Dataset items:
— begin —

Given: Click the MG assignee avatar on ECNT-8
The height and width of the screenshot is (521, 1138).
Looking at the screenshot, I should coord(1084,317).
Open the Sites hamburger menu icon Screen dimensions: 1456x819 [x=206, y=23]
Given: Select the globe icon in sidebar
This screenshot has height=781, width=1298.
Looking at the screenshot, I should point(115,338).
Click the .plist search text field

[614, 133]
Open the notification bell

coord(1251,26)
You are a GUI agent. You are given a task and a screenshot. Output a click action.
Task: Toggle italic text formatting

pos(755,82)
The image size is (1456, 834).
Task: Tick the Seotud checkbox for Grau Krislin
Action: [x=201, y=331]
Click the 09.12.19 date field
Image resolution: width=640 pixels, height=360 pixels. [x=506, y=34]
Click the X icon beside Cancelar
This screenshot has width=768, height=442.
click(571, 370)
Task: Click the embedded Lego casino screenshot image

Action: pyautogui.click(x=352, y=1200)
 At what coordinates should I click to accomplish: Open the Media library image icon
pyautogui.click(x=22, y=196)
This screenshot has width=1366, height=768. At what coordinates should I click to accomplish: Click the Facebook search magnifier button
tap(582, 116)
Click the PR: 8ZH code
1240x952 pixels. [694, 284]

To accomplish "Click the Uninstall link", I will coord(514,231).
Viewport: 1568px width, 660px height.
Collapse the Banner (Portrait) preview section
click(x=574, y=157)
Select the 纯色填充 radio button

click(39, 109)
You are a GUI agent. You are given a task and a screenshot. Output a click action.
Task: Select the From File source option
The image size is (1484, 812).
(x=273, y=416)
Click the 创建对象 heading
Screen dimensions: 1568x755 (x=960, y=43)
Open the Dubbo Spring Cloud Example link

— end —

### Written exercise:
Type out every one of the lines above word for word, with nothing left out or changed.

### Exercise result:
Given: Click the MG assignee avatar on ECNT-8
The height and width of the screenshot is (521, 1138).
Looking at the screenshot, I should coord(1084,317).
Open the Sites hamburger menu icon Screen dimensions: 1456x819 [x=206, y=23]
Given: Select the globe icon in sidebar
This screenshot has height=781, width=1298.
Looking at the screenshot, I should point(115,338).
Click the .plist search text field

[614, 133]
Open the notification bell

coord(1251,26)
You are a GUI agent. You are given a task and a screenshot. Output a click action.
Task: Toggle italic text formatting

pos(755,82)
The image size is (1456, 834).
Task: Tick the Seotud checkbox for Grau Krislin
Action: [x=201, y=331]
Click the 09.12.19 date field
Image resolution: width=640 pixels, height=360 pixels. [x=506, y=34]
Click the X icon beside Cancelar
This screenshot has width=768, height=442.
click(571, 370)
Task: Click the embedded Lego casino screenshot image

Action: pyautogui.click(x=352, y=1200)
 At what coordinates should I click to accomplish: Open the Media library image icon
pyautogui.click(x=22, y=196)
This screenshot has width=1366, height=768. At what coordinates should I click to accomplish: Click the Facebook search magnifier button
tap(582, 116)
Click the PR: 8ZH code
1240x952 pixels. [694, 284]

To accomplish "Click the Uninstall link", I will coord(514,231).
Viewport: 1568px width, 660px height.
Collapse the Banner (Portrait) preview section
click(x=574, y=157)
Select the 纯色填充 radio button

click(39, 109)
You are a GUI agent. You are given a task and a screenshot. Output a click action.
Task: Select the From File source option
The image size is (1484, 812).
(x=273, y=416)
Click the 创建对象 heading
Screen dimensions: 1568x755 (x=960, y=43)
Open the Dubbo Spring Cloud Example link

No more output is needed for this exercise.